While the UK in general has been debating who to vote for in the European Parliament elections (with the Brexit Party and UKIP screaming that these elections in the UK should never have been held, but still putting up candidates for them!), SOAS University of London has had a separate story. Also about a candidate for the European elections, but standing in Germany, not here. Dr. Gunnar Beck, a Reader (one rung down from full Professor in the UK system) in then the Law School, is/was (not sure which day Germany votes) a candidate for the AfD. When news of that broke 2 weeks ago, the university - particularly the students but also many of the staff - went nuts. There are (probably) campuses where standing for the AfD would be viewed as acceptable - SOAS is very definitely not one of them! The university management issued a statement saying it considers the policies of the AfD to be abhorrent, but academic freedom means that Beck is entitled to support them if he wants. Some accept that, others say: academic freedom does not extend to publicly endorsing a party that stands for the things that AfD does, even if it is a legal political party.

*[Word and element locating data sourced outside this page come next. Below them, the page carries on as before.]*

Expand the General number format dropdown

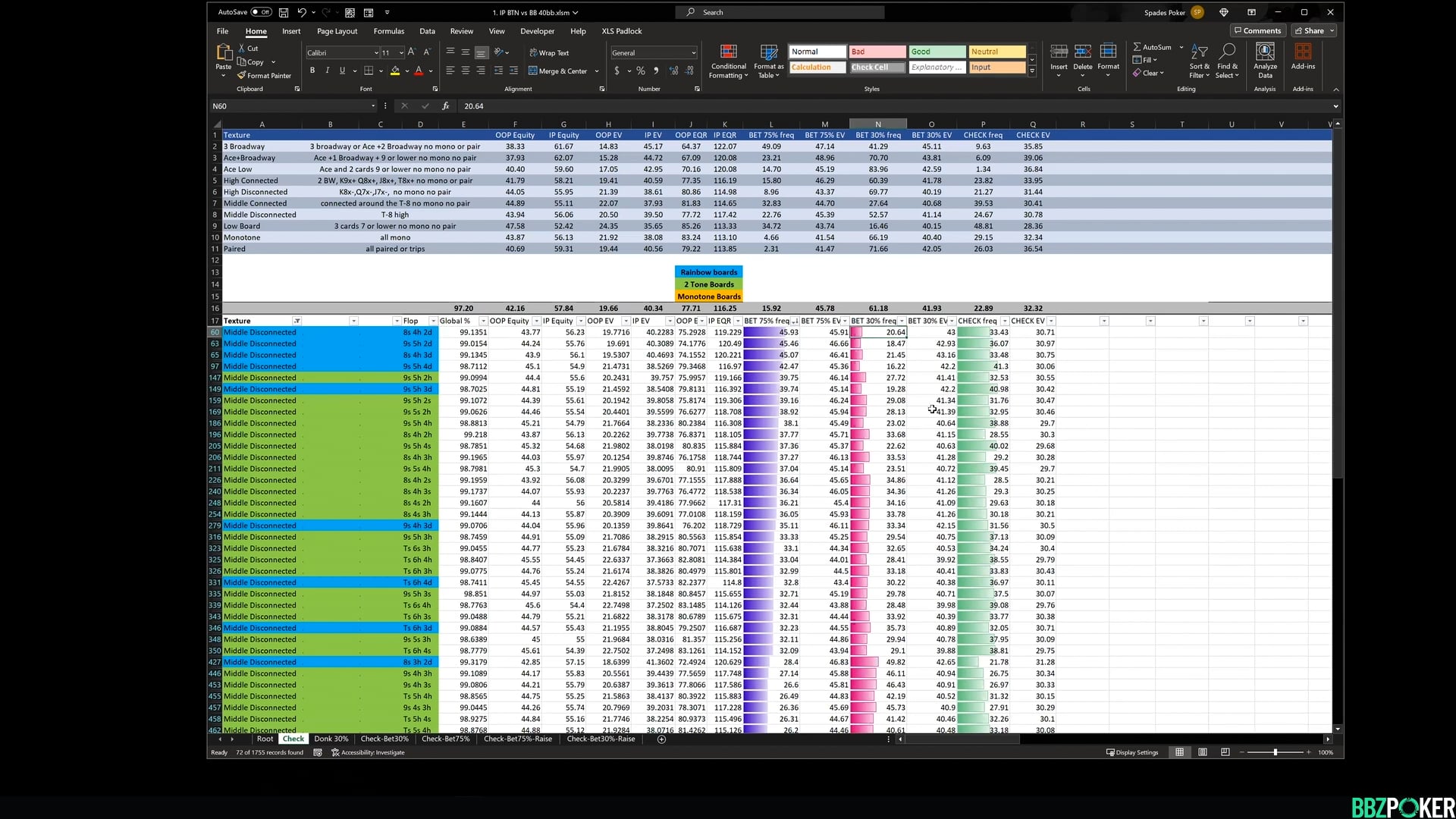[x=692, y=52]
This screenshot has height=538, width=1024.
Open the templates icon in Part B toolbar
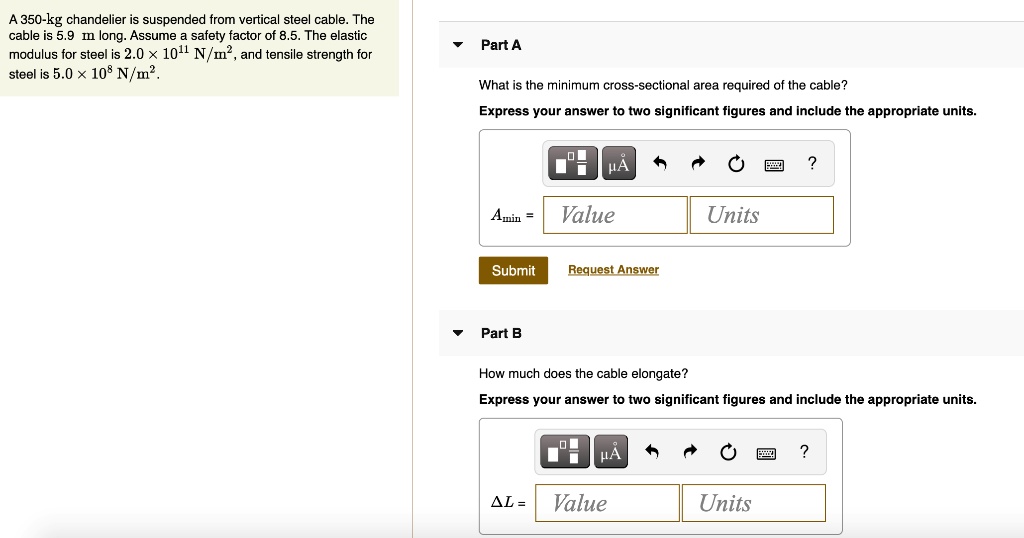(x=565, y=452)
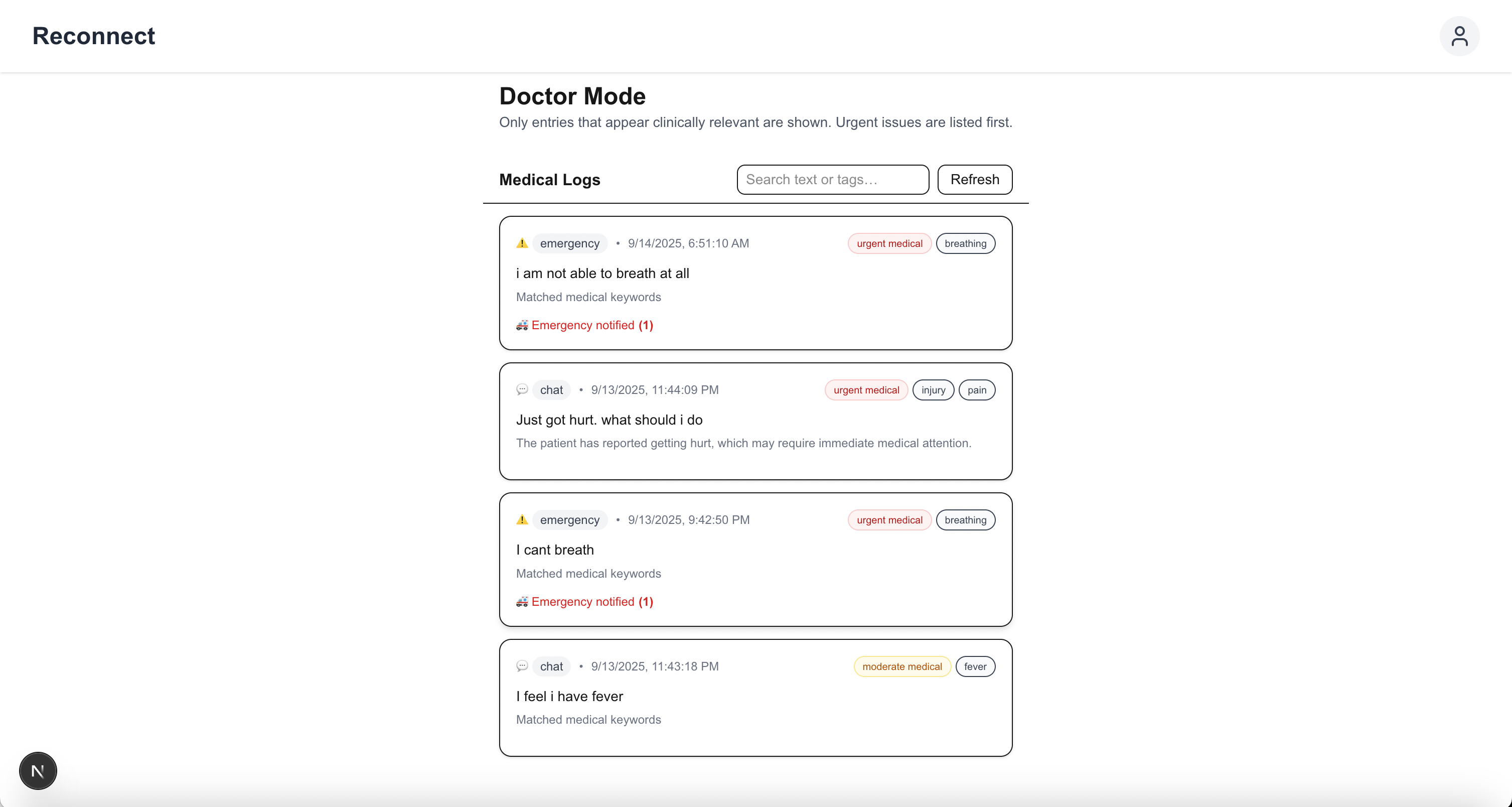1512x807 pixels.
Task: Click ambulance icon in first emergency log
Action: pos(522,325)
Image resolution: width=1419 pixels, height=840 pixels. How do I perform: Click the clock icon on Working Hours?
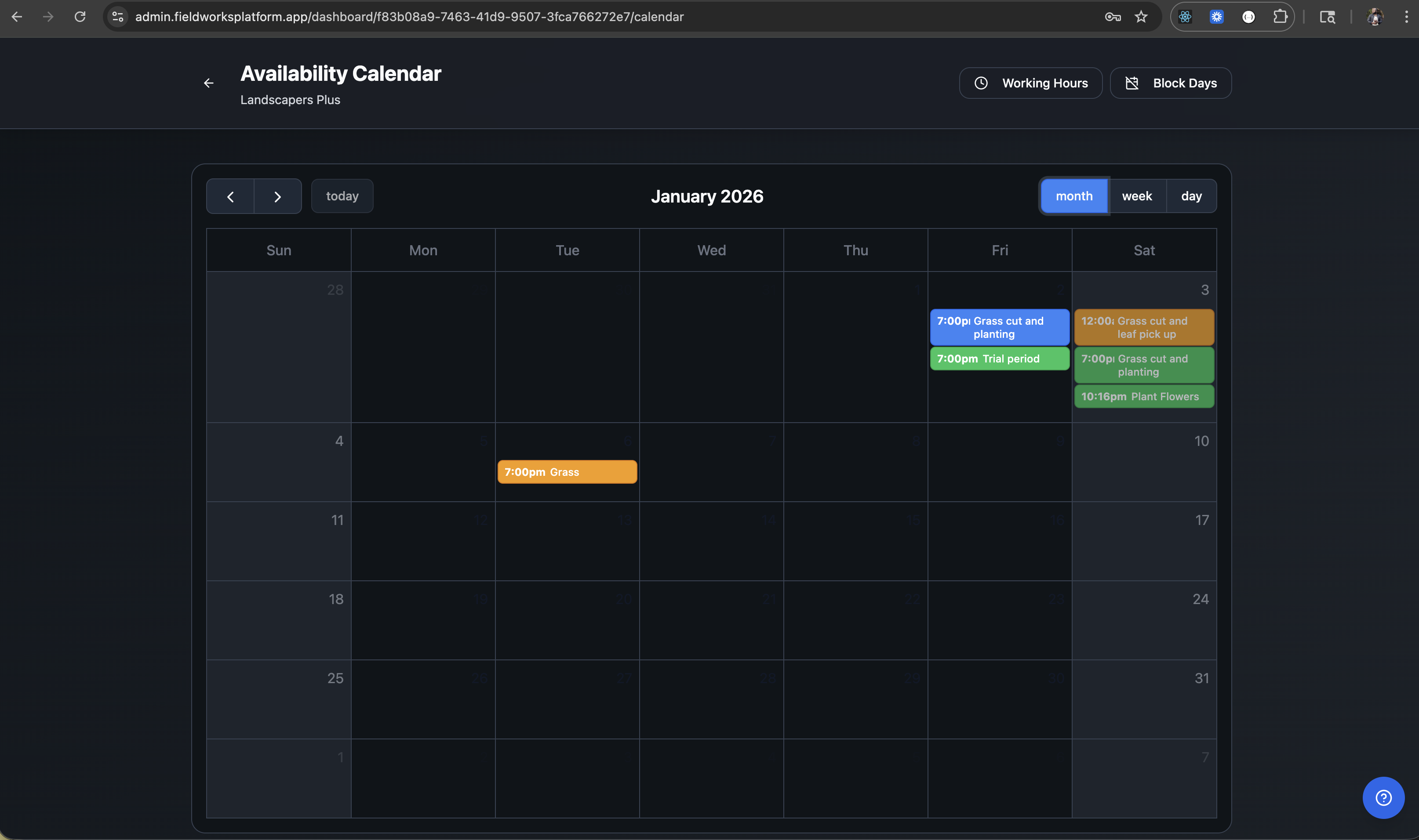tap(981, 83)
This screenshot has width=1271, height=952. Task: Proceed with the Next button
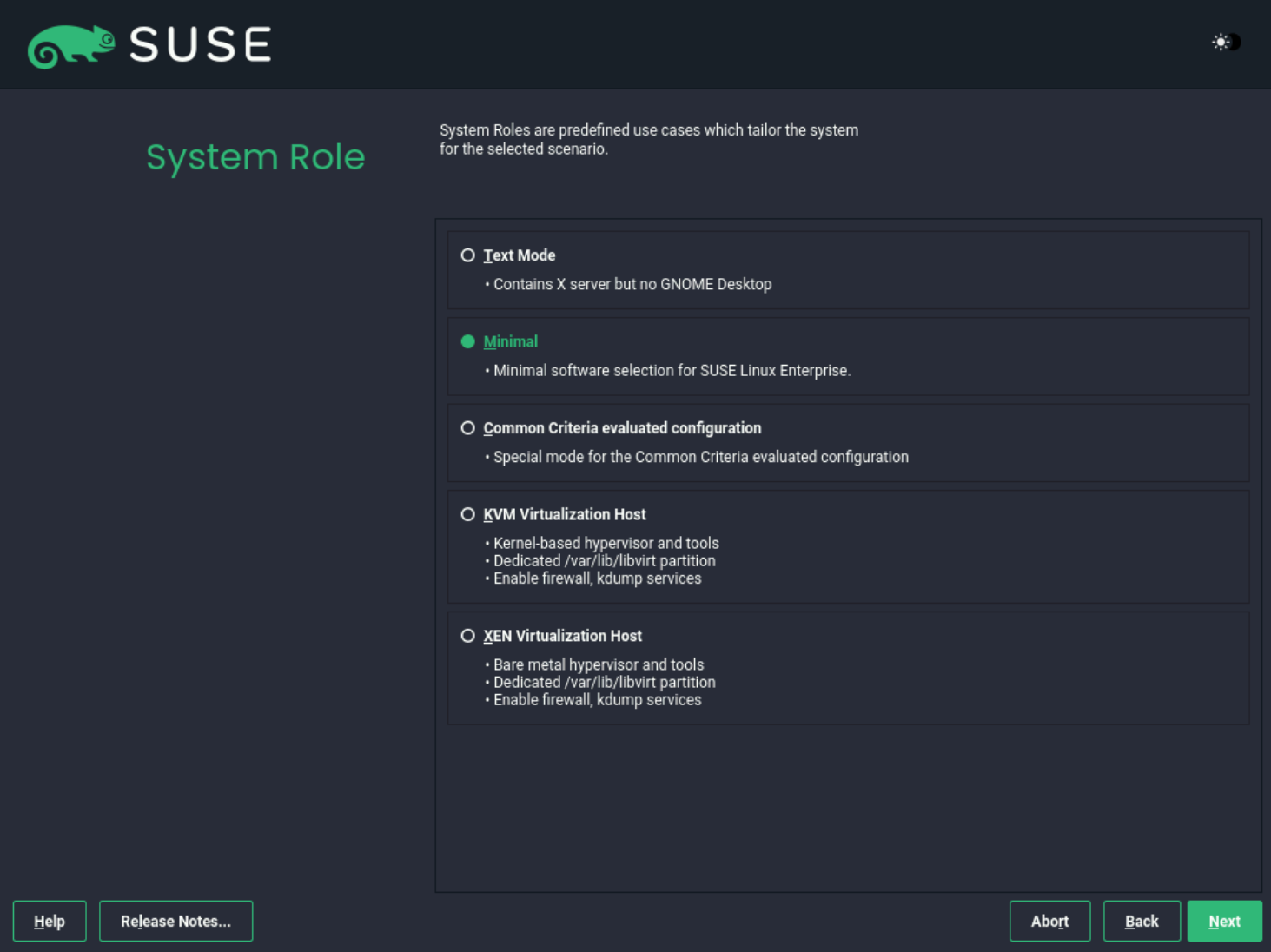coord(1224,922)
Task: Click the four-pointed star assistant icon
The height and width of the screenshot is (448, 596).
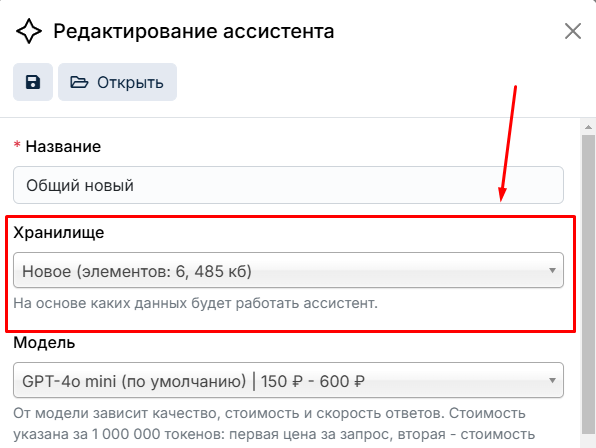Action: point(29,31)
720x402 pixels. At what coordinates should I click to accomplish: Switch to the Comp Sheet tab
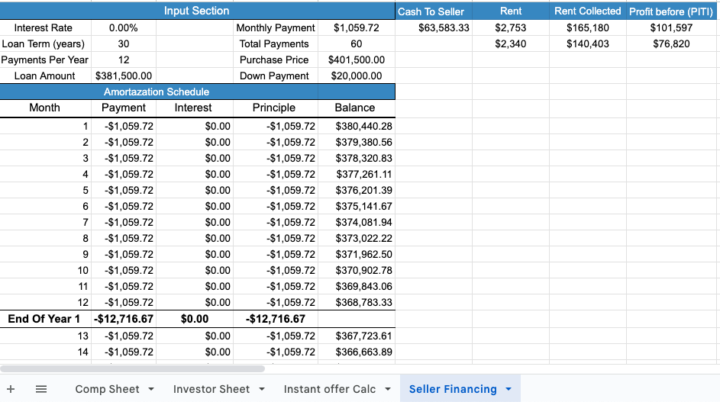107,389
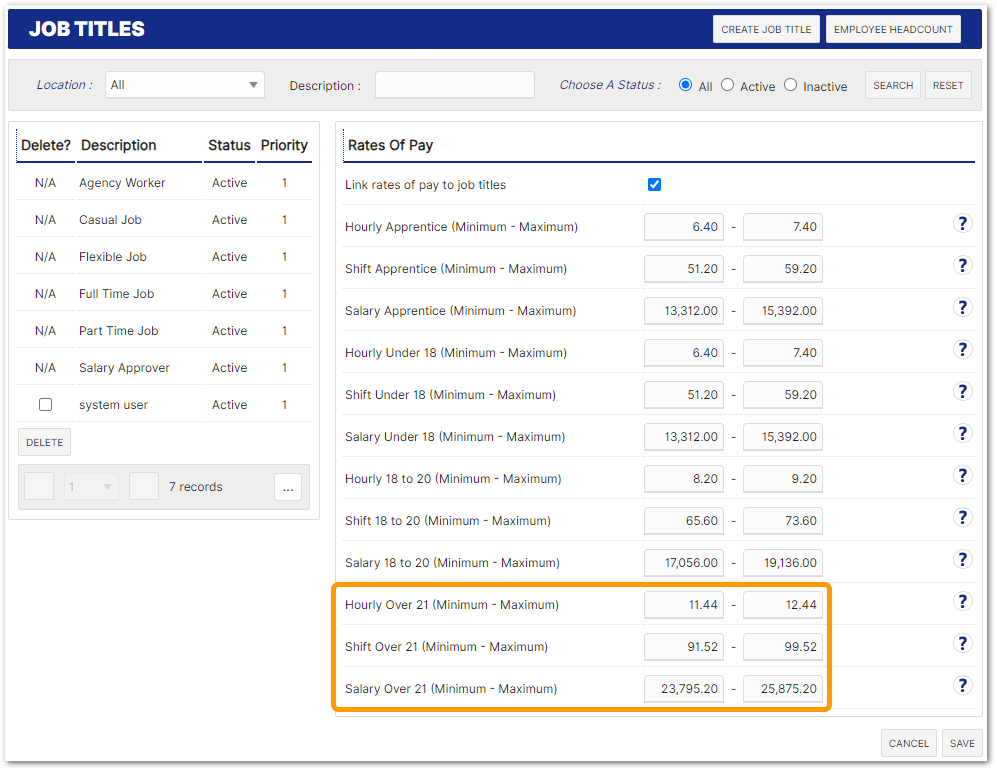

What has been interesting is that a lot of the press coverage has focused on Beck's portraying himself as a Professor, when he's just a Reader. I don't, to be honest, get that. In an international context, many use the term "professor" to mean any academic (I gave up long ago trying to get some of my students not to call me "Professor" - it just didn't work!). And Reader, in particular, is a junior professor in any case. But more to the point, what is more important: that he bumped his position up on his CV a bit or that someone who is teaching students from a wide range of ethnic backgrounds is not supporting but actually standing for a party that has explicitly expressed the views on them that AfD has.
But either way, this is likely to run and run.